WRITTEN REQUEST >>
Write out all of the data below word for word, leaving out the pictures.

[BEGIN TASK INPUT]

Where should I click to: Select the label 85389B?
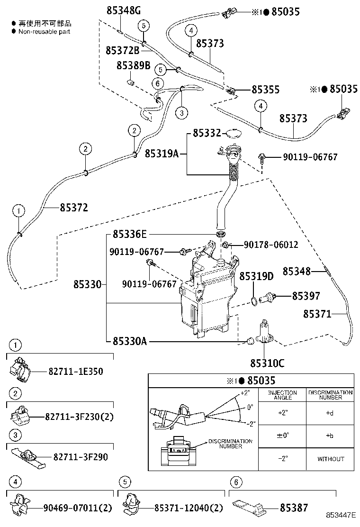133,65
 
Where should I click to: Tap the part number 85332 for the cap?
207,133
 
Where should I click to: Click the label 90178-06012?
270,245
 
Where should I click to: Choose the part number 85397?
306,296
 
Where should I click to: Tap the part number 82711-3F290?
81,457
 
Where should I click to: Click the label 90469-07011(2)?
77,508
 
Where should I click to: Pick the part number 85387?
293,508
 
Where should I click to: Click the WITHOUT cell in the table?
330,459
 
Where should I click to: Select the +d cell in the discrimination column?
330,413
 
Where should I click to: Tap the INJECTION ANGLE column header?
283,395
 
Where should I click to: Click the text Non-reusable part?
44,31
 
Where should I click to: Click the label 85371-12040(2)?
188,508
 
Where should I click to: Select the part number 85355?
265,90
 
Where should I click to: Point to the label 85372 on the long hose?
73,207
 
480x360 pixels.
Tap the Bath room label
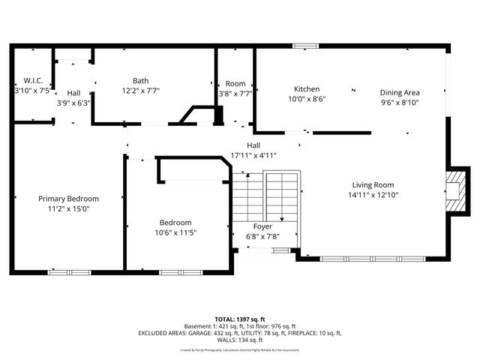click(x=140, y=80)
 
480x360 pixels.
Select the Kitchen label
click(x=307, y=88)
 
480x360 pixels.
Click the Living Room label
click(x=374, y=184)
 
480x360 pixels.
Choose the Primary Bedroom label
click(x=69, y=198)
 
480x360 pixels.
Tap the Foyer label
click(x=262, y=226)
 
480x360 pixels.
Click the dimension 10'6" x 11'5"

[END TASK INPUT]

TASK SOLUTION >>
Where should I click to: Select the label 85389B?
133,65
 
Where should I click to: Tap the part number 85332 for the cap?
207,133
 
Where should I click to: Click the label 90178-06012?
270,245
 
Where should I click to: Choose the part number 85397?
306,296
 
Where should I click to: Tap the part number 82711-3F290?
81,457
 
Where should I click to: Click the label 90469-07011(2)?
77,508
 
Where should I click to: Pick the part number 85387?
293,508
 
Where should I click to: Click the WITHOUT cell in the table?
330,459
 
Where should I click to: Select the +d cell in the discrimination column?
330,413
 
Where should I click to: Tap the INJECTION ANGLE column header?
283,395
 
Where should I click to: Click the text Non-reusable part?
44,31
 
Where should I click to: Click the label 85371-12040(2)?
188,508
 
Where should I click to: Select the part number 85355?
265,90
 
Where should I click to: Point to the label 85372 on the long hose?
73,207
 
480x360 pixels.
Tap the Bath room label
click(x=140, y=80)
 
480x360 pixels.
Select the Kitchen label
click(x=307, y=88)
 
480x360 pixels.
Click the Living Room label
click(x=374, y=184)
 
480x360 pixels.
Choose the Primary Bedroom label
click(x=69, y=198)
 
480x360 pixels.
Tap the Foyer label
click(x=262, y=226)
 
480x360 pixels.
Click the dimension 10'6" x 11'5"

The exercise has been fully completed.